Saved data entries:

★ ★ ★ ★

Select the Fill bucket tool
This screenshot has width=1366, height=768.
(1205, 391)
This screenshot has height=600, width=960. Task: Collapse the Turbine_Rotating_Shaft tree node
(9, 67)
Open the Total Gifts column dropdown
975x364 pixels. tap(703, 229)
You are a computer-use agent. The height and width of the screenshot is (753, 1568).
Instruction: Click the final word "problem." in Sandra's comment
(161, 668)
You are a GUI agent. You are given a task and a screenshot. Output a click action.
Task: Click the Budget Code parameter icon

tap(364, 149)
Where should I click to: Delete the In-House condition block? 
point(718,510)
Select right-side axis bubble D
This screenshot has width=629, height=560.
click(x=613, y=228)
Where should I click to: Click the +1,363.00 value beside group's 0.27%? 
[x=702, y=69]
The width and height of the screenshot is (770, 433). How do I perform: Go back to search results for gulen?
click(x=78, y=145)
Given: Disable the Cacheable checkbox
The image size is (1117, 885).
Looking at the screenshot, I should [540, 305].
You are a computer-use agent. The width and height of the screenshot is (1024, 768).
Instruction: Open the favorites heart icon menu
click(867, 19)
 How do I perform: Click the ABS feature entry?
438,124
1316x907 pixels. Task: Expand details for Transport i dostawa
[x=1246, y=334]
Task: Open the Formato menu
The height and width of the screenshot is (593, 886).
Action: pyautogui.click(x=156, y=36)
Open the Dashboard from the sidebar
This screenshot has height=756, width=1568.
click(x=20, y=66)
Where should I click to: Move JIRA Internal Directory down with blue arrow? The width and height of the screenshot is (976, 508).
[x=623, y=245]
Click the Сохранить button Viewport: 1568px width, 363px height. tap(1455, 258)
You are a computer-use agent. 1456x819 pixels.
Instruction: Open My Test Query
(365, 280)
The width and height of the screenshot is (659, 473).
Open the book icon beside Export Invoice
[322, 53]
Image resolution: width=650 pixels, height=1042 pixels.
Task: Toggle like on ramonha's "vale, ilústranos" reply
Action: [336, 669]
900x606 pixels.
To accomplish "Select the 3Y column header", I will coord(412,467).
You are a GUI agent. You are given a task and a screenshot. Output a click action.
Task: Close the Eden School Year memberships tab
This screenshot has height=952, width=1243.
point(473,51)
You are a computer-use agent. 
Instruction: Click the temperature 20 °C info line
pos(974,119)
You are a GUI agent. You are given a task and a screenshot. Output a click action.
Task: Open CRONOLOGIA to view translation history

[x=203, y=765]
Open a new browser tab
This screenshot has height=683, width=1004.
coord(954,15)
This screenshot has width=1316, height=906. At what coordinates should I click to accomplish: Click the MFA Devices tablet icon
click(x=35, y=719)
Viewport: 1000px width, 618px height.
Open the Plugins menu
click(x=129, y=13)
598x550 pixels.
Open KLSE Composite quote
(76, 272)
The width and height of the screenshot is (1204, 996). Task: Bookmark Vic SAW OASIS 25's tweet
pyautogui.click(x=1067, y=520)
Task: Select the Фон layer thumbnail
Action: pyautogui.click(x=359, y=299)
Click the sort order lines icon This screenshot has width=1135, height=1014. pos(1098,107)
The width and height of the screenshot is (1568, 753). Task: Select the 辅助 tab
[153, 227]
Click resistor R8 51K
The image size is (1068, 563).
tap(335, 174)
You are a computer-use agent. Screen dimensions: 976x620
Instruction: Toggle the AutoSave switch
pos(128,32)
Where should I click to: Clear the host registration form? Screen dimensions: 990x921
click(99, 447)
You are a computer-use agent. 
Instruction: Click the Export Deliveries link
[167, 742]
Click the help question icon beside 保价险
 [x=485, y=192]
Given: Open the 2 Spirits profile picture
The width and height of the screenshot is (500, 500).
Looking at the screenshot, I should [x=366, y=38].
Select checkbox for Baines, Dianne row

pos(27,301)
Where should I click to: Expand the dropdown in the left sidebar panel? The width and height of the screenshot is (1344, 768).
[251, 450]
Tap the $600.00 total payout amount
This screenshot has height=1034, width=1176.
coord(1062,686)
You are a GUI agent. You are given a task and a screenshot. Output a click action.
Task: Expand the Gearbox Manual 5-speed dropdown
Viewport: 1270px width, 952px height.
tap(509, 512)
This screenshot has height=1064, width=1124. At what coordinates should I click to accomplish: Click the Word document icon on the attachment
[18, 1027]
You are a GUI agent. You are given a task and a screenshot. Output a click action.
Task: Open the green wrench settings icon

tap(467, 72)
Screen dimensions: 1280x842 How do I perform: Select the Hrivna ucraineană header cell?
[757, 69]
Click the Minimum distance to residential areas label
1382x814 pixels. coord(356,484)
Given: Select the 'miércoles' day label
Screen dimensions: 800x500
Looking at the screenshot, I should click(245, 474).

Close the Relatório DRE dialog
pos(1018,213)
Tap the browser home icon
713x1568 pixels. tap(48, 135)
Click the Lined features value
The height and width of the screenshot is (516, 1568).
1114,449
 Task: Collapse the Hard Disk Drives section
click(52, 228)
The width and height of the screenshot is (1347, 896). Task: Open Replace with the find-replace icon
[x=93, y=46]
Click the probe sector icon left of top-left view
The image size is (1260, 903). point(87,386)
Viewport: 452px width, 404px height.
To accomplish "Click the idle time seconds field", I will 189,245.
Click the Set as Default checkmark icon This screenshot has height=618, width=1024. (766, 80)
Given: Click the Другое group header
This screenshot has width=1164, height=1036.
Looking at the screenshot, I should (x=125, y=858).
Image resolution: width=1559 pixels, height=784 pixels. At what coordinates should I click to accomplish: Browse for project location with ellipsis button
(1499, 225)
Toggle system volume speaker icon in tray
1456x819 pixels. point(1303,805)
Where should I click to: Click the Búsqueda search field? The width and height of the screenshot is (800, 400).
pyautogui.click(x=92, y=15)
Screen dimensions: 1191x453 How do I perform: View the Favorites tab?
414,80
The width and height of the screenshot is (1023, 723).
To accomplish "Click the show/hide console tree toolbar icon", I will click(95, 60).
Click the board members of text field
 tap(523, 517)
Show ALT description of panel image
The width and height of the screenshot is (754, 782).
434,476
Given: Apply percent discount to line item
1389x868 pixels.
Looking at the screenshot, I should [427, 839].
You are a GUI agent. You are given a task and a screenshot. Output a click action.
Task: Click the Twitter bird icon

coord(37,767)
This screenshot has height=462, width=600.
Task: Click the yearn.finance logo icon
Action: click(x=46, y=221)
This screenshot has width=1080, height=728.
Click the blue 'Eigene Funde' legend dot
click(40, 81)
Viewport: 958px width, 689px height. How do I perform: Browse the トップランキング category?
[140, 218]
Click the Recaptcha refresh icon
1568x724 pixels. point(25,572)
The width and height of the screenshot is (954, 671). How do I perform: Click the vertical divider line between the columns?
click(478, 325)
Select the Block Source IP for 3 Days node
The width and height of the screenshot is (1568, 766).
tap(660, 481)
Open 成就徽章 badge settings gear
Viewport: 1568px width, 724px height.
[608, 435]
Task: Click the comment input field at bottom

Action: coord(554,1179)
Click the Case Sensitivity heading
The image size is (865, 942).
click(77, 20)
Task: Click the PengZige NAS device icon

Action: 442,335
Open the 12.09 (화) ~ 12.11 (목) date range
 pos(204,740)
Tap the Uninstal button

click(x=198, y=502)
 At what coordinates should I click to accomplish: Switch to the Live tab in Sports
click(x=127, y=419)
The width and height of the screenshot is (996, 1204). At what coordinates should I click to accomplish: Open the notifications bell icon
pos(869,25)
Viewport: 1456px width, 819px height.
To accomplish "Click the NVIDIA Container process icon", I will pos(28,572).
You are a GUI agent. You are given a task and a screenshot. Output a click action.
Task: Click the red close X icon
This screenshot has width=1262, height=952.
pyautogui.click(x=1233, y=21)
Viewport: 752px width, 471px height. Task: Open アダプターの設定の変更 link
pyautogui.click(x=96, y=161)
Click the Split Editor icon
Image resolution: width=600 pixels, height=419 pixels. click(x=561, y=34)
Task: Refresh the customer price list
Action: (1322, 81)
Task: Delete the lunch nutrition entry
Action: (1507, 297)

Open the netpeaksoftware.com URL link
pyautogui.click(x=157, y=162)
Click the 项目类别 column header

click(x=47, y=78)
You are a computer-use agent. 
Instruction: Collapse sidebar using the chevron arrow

★ ★ ★ ★

*Work required:*
Each line in which the string "will" is found must be copied from the data.

*Exercise response:*
To accomplish "Select the 3Y column header", I will coord(412,467).
To accomplish "Click the idle time seconds field", I will 189,245.
To accomplish "Click the show/hide console tree toolbar icon", I will click(95, 60).
To accomplish "Click the NVIDIA Container process icon", I will pos(28,572).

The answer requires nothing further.